→ **DOCUMENT SEGMENT**
In 2003, when The New York Times announced that the human genome project was successfully complete two years ahead of its schedule (leave aside the conspiracy theory that the genome was never ‘completely’ sequenced), it heralded a new dawn in the history of modern science. The challenge thereafter was to make sense out of the staggering data that became available.
The High Throughput Sequencing technology came to revolutionize the processing of genomic data in a way, but had its own limitations (such as the high rate of erroneous base calls produced). Google has now launched an artificial intelligence tool, DeepVariant, to analyze the huge data resulting from the sequencing of the genome.
It took two years of research for Google to build DeepVariant. It’s a combined effort from Google’s Brain team, a group that focuses on developing and applying AI techniques, and Verily Life Sciences, another Alphabet subsidiary that is focused on the life sciences.
How the DeepVariant makes sense of your genome?
DeepVariant uses the latest deep learning techniques to turn high-throughput sequencing readouts into a picture of a full genome. It automatically identifies small insertion and deletion mutations and single-base-pair mutations in sequencing data.
Ever since the high-throughput sequencing made genome sequencing more accessible, the data produced has at best offered error-prone snapshot of a full genome. Researchers have found it challenging to distinguish small mutations from random errors generated during the sequencing process, especially in repetitive portions of a genome.
A number of tools and methods have come out to interpret these readouts (both public and private funded), but all of them have used simpler statistical and machine-learning approaches to identify mutations. Google claims DeepVariant offers significantly greater accuracy than all previous classical methods.

→ **DATA**
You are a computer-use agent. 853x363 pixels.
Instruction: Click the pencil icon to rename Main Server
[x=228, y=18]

--

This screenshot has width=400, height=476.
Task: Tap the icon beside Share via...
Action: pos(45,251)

→ **TASK OBJECTIVE**
For each statement, decide whether it agrees with the text on DeepVariant above. Answer yes or no and quote the words of the text that decide it. 1. Google spent two years of research building DeepVariant. 2. Verily Life Sciences is a subsidiary of Alphabet. 3. Earlier tools for interpreting sequencing readouts used deep learning to identify mutations.

→ **RESULT**
1. Yes: "It took two years of research for Google to build DeepVariant."
2. Yes: "Verily Life Sciences, another Alphabet subsidiary that is focused on the life sciences."
3. No: "all of them have used simpler statistical and machine-learning approaches to identify mutations."